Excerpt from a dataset

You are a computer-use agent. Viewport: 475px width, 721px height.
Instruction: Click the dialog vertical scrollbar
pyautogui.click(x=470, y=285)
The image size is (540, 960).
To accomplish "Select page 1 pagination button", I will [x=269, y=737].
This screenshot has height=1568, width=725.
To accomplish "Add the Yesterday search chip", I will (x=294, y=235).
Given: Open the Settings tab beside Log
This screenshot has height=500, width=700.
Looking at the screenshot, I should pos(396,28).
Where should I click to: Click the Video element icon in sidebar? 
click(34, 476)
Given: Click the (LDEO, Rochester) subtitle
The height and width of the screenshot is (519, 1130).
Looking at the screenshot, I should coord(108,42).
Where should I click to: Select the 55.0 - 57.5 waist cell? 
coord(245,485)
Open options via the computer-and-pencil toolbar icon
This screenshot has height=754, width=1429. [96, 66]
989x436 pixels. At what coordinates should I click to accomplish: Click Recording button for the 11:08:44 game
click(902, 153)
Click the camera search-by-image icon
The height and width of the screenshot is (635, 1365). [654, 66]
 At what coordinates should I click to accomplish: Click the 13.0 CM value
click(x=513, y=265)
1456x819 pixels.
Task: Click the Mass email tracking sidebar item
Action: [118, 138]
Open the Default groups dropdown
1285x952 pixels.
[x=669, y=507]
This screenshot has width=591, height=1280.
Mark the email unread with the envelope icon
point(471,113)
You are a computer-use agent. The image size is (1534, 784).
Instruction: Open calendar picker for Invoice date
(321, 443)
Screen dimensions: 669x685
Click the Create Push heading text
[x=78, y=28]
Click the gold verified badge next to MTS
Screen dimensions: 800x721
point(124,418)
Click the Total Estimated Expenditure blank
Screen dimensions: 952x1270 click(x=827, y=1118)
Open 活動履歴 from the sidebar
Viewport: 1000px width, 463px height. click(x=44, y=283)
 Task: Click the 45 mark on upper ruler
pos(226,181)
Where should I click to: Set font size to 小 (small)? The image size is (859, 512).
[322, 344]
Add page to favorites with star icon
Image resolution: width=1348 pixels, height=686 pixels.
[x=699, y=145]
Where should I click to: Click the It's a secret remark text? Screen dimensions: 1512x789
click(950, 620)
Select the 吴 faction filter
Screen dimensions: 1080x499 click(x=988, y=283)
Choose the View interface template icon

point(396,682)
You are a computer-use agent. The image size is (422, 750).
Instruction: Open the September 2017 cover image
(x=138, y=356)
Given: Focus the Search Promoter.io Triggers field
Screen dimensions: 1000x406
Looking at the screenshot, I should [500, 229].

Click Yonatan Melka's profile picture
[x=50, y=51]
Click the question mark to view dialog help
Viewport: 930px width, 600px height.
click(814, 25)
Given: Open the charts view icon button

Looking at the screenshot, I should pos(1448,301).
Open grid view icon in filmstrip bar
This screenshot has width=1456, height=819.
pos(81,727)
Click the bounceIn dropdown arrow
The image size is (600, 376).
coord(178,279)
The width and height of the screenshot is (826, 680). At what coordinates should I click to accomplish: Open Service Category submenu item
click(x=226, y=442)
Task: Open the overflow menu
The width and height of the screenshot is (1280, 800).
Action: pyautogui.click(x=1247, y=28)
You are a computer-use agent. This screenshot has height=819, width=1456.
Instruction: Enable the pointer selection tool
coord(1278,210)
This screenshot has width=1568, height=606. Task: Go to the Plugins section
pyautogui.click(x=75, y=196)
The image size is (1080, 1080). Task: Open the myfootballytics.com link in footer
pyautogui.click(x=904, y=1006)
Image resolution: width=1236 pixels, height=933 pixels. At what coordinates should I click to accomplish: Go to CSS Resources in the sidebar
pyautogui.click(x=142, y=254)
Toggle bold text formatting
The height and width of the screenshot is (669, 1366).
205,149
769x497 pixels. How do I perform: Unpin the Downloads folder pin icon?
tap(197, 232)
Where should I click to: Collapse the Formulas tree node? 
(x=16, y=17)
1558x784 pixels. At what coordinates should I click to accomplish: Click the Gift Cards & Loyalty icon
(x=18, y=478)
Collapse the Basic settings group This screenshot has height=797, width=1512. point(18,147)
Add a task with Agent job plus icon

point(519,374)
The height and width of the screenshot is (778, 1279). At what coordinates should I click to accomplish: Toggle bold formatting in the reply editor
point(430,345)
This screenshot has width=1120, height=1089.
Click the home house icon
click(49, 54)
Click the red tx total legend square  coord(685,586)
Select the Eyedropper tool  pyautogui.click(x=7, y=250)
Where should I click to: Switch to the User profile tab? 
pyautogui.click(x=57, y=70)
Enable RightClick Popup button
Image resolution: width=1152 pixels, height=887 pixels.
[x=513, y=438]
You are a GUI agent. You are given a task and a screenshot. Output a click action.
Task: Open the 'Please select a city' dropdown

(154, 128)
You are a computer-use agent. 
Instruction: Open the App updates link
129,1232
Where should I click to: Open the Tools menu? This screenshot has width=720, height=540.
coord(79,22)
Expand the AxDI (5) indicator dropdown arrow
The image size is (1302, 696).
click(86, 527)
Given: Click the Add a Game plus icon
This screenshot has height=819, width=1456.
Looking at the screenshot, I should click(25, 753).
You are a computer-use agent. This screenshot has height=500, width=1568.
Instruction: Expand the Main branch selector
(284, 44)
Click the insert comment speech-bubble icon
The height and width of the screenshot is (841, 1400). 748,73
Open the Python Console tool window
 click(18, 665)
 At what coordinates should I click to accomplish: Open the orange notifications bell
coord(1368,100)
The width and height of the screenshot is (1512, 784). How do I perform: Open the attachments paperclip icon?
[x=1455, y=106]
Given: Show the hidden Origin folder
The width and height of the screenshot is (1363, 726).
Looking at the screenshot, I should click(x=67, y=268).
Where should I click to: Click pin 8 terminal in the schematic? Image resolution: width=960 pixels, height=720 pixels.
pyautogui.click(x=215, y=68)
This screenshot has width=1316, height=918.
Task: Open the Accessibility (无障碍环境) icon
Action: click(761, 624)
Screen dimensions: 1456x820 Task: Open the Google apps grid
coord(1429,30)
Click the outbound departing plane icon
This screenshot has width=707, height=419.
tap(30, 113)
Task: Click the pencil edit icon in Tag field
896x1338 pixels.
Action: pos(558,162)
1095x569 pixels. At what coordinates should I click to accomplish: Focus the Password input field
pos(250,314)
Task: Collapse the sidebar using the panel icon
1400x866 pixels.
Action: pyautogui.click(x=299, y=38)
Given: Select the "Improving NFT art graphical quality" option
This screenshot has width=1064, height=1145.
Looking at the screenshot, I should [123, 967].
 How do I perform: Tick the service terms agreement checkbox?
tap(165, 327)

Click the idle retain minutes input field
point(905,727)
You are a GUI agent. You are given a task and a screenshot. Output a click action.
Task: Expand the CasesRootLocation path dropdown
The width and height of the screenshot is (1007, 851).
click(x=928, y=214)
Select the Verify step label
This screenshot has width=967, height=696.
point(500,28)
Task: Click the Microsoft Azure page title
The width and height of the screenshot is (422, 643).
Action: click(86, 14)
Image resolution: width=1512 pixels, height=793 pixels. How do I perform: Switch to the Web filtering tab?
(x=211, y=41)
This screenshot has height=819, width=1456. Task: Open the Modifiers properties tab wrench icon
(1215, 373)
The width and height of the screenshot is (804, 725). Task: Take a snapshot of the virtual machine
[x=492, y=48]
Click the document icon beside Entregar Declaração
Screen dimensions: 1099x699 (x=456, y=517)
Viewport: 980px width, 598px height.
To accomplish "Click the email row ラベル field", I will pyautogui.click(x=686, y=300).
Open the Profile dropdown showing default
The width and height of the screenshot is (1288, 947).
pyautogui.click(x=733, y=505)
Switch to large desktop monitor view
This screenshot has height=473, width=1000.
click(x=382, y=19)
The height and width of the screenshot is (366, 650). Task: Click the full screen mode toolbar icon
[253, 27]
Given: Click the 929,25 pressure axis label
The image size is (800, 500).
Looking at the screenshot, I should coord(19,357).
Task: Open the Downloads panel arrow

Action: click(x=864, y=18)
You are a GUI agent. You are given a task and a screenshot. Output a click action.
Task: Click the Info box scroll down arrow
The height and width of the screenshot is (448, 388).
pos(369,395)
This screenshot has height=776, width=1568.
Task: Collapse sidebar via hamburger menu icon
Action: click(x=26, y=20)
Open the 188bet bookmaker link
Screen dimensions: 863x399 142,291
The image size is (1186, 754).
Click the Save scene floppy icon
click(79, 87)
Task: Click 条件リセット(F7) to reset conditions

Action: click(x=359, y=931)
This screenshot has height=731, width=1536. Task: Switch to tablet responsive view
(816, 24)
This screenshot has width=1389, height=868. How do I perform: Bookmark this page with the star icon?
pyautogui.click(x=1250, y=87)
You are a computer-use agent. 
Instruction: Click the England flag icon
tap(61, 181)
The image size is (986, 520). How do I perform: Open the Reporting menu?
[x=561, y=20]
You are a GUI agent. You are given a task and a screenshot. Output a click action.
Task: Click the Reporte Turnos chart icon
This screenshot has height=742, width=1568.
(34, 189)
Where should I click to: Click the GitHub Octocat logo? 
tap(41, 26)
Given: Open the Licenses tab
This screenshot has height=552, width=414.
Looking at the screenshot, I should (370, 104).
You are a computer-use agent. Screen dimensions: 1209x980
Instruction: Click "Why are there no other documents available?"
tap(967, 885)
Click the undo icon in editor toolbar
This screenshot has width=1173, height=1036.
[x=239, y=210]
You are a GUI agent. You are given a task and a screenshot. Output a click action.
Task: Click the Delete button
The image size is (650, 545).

**What to work on**
Report each line of the listing above that contains the word "formatting". Case counts.

**Reply to the exercise**
Toggle bold text formatting
The height and width of the screenshot is (778, 1279). At what coordinates should I click to accomplish: Toggle bold formatting in the reply editor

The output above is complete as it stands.